We cannot judge the Bill at present. The consultation period does not end until 12th December, and I suspect that we shall have to wait until next year to see what is in the Bill. However, the Government must sort out, and take a view on, certain major issues. In their consultation paper, they have not taken a view on fixed-term membership or membership for life. One cannot leave that undone and call this stage two. We must decide on the basis of membership of this House and how we are to progress. We cannot seek such a fundamental debate in the future and say that we have reached stage two. We must know what obligations Members of this House will have and how we will deal with the changing membership of this House as elections dictate a change in the balance. There is some incomplete thinking in the Government's proposals that must be dealt with for us to be able to say that we have reached stage two.

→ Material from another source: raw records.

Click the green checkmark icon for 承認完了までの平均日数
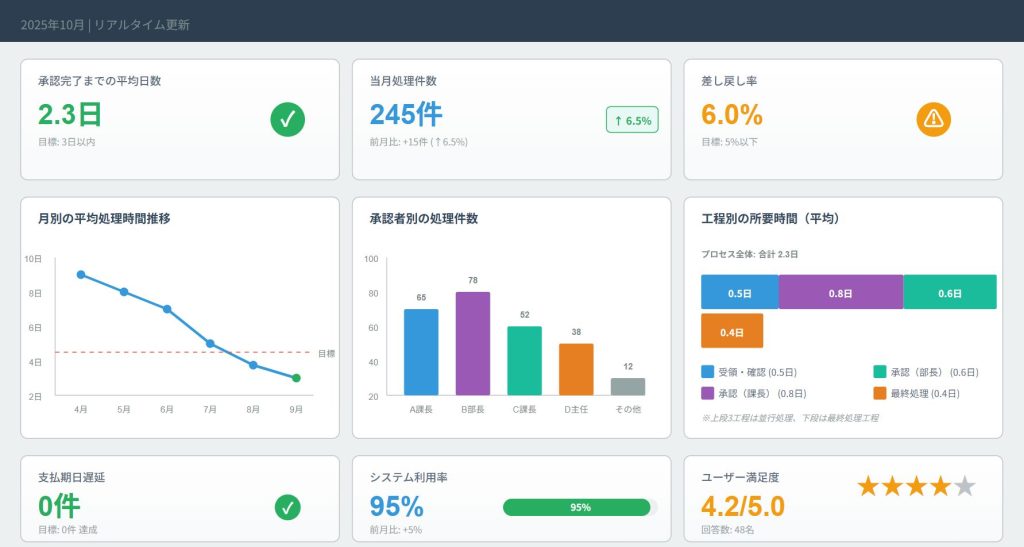coord(287,120)
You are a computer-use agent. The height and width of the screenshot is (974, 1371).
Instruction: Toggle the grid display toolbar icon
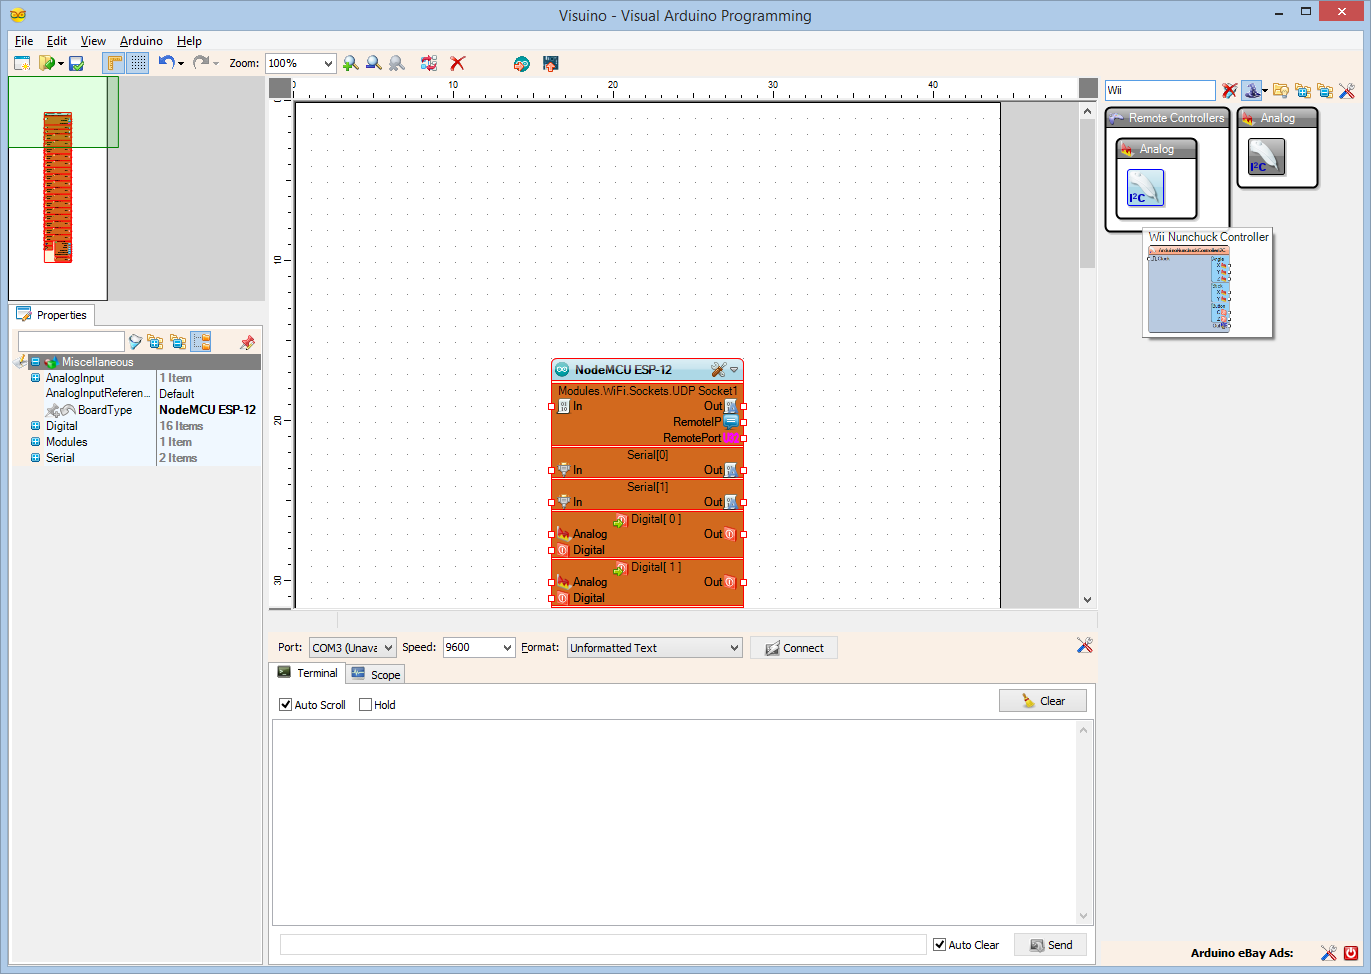click(138, 63)
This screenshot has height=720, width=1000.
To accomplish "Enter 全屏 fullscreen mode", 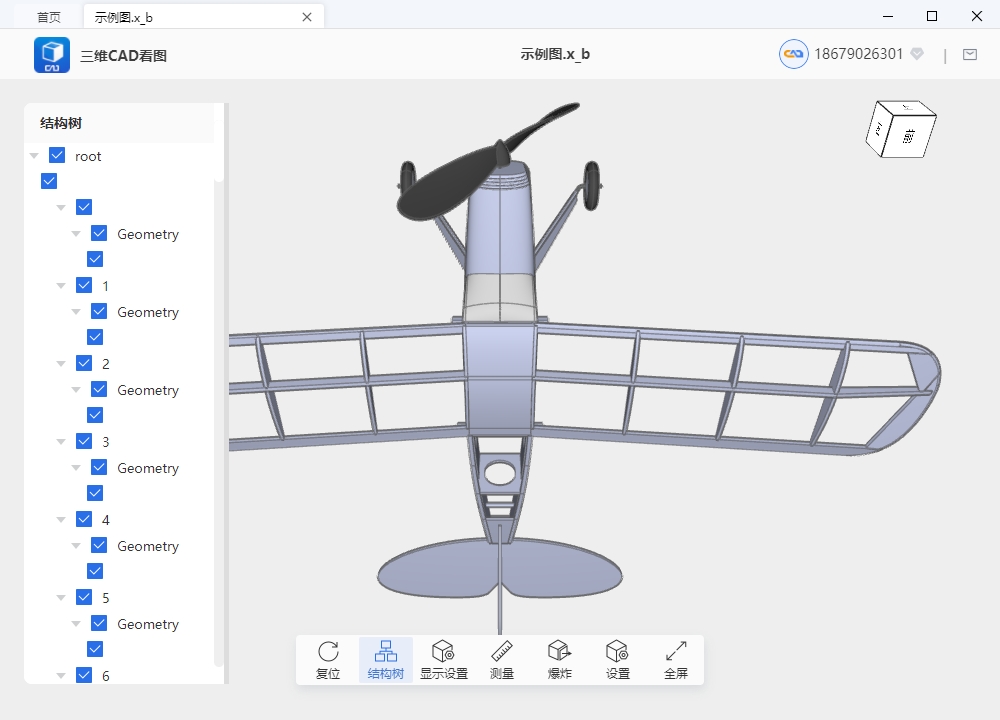I will [x=676, y=660].
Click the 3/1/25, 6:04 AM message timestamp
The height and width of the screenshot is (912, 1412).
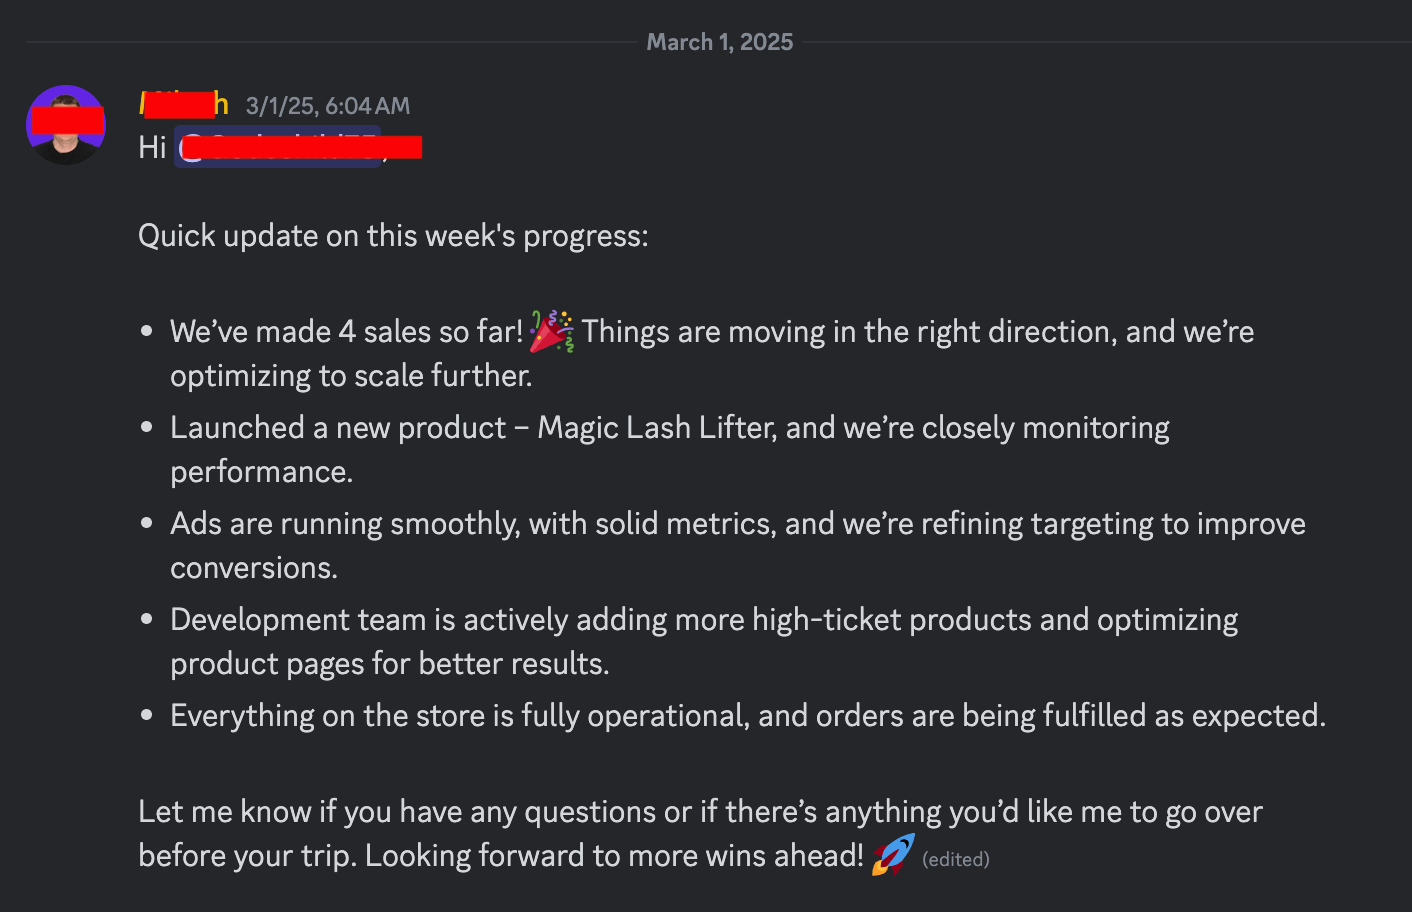tap(328, 106)
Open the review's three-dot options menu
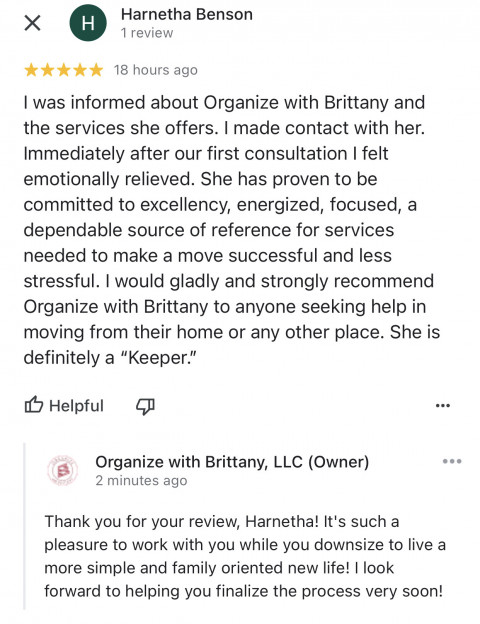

We must be clear about what people are in this House for. People who take up peerages and then not bother to turn up do not do this House justice. If we are to keep membership associated with the peerage—and I am by no means committed to that; it would be excellent if we had called this House a Senate—we should follow the logic of what has happened with hereditary Peers. We must be prepared to sever the holding of a peerage from the right to turn up and vote in this House. People may accept a peerage merely because they have done great political service or they are important people in the world of business or the arts, or whatever else it might be. They may flaunt and sport that peerage outside this House but may not intend to turn up much. Well, we have an honours system, so why not give them that honour? However, if they are not prepared to accept the obligations that come with being a Member of this House, they should not have the right to sit here.

We should allow people who, in all the best faith, take on a peerage and say that they will take part in this place and then do not, to retire from it gracefully. If they do not participate to the extent that we expect, we should require them to retire gracefully—or gracelessly. If we had that degree of turnover or obligation it would become much easier to deal with the changing pattern of the House that we could expect to see from one election to another.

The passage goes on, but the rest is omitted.